> _EXCERPT TO READ_
We explored basal HPA axis secretory activity by measuring salivary cortisol and DHEA in parallel samples across the diurnal cycle. The circadian pattern of cortisol secretion (unlike DHEA) is controlled by the paraventricular nucleus and the HPA axis and secondarily via direct sympathetic innervation to the zona fasciculata of the adrenal gland by adrenergic sympathetic pathways (Edwards and Jones Citation1993; Ehrhart-Bornstein et al. Citation1998; Sage et al. Citation2002; Engeland and Arnhold Citation2005; Ulrich-Lai et al. Citation2006). DHEA is secreted from the zona reticularis, which lacks direct sympathetic innervation (Charlton et al. Citation1992; Ehrhart-Bornstein et al. Citation1998). This has been offered as an explanation as to why there is no DHEA awakening response comparable to the cortisol awakening response (CAR; Hucklebridge et al. Citation2005; Clow et al. Citation2010; CitationOskis et al., in press).
Dysregulation of circadian patterns, as indicated by aberrant CARs and flattening of the cortisol diurnal decline, has been linked with chronic stress, major depressive disorder and a range of health conditions in adults (Meerlo et al. Citation2002; Fries et al. Citation2009), as well as in children and adolescents (Alink et al. Citation2008; Shirtcliff and Essex Citation2008; Turner-Cobb et al. Citation2008). Hence, clarification of the nature of HPA axis dysfunction in the early stages of adolescent AN is needed. Furthermore, a recent study reports a dissociation between HPA axis dysfunction and sympathetic nervous system activity in response to acute stress in AN (Monteleone et al. Citation2011a), underscoring the need to clearly define the nature of HPA axis dysfunction in this disorder.

> _PROVIDED DATA_
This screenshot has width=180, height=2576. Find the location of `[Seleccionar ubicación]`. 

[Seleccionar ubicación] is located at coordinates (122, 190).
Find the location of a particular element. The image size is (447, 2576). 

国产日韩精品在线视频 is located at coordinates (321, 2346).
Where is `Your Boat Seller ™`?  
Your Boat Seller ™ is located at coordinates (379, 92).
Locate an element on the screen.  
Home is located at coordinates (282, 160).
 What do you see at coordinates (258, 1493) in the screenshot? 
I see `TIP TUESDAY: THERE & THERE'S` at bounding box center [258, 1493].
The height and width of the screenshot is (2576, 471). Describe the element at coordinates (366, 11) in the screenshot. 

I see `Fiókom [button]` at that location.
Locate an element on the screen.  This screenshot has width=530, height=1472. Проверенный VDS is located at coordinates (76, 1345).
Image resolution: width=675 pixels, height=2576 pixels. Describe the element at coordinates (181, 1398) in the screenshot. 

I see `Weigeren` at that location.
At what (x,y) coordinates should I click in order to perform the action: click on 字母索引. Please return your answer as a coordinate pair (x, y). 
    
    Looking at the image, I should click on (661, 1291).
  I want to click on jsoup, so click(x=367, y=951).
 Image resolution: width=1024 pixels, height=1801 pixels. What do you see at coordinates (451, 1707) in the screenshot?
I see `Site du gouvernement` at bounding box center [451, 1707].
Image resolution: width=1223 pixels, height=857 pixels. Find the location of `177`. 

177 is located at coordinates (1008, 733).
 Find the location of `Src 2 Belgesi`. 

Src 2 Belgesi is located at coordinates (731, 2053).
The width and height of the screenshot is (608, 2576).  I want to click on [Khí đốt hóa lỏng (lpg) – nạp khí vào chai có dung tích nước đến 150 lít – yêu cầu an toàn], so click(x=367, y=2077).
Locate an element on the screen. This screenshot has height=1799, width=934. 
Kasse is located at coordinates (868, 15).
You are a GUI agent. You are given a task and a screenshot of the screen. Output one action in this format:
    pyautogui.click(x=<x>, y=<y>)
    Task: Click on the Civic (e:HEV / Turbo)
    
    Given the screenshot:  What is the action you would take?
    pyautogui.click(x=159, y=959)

> _TASK REQUIREMENTS_
1. Answer these questions from the excerpt on cortisol and DHEA, one line each:
(a) Which zone of the adrenal gland secretes DHEA?
(b) Which two signs of disrupted circadian patterns does the excerpt name?
(c) What did Monteleone et al. (2011a) report?
2. List every source cited in the paragraph of the cortisol and DHEA excerpt that begins "Dysregulation of circadian patterns."
3. Carry on the excerpt about cortisol and DHEA in adolescent AN, starting right after its final sentence.
The material has nothing to do with what you're asked to do here.

> _SET OF ANSWERS_
1.
(a) The zona reticularis.
(b) Aberrant CARs and flattening of the cortisol diurnal decline.
(c) A dissociation between HPA axis dysfunction and sympathetic nervous system activity in response to acute stress in AN.

2.
Meerlo et al. 2002
Fries et al. 2009
Alink et al. 2008
Shirtcliff and Essex 2008
Turner-Cobb et al. 2008
Monteleone et al. 2011a

3.
There is a clear rationale for exploring cortisol secretion in AN using saliva samples, as hypersecretion of the hormone beyond the point of saturation of glucocorticoid-binding protein (which can occur in AN) can lead to underestimation of physiologically active levels of the hormone in blood (Dos Santos et al. Citation2007). However, there has been very limited investigation of salivary cortisol in this clinical population. Three studies have reported hypersecretion of cortisol but present conflicting evidence about whether the circadian pattern of HPA activity is preserved (Putignano et al. Citation2001; Schule et al. Citation2006; Dos Santos et al. Citation2007). To date, there has been only one investigation of the CAR in AN, which reported an elevated awakening response in women with the disorder (Monteleone et al. Citation2011b). Adolescence is the peak time of onset for AN (Kessler et al. Citation2005); however, there has been no similar investigation of adolescents with AN, despite the CAR being associated with interpersonal attachment (Luijk et al. Citation2010; Oskis et al. Citation2011), which is considered a risk factor for adolescent AN (Connan et al. Citation2003). DHEA, as measured in saliva, has received little attention in relation to AN. The rationale for parallel measurement of DHEA is that it enables interpretation of aberrant patterns of the CAR, i.e. whether dysregulation in AN affects both cortisol and DHEA (reflecting overall steroidogenic capacity) or cortisol alone (CAR-specific mechanisms).
Adolescence is an important developmental phase for vulnerability to HPA dysregulation and onset of AN (Connan et al. Citation2003). The current study set out to examine salivary cortisol and DHEA in medication-free, inpatient adolescent girls with early-onset AN but no co-morbid psychopathology. The comparator healthy participant data were derived from a parallel larger study investigating HPA axis activity in healthy females (Oskis et al. Citation2009). Our hypotheses were that AN would be characterised by HPA axis dysfunction as indicated by a combination of hypersecretion and aberrant circadian patterns of both hormones, and that these differences would be independent of BMI.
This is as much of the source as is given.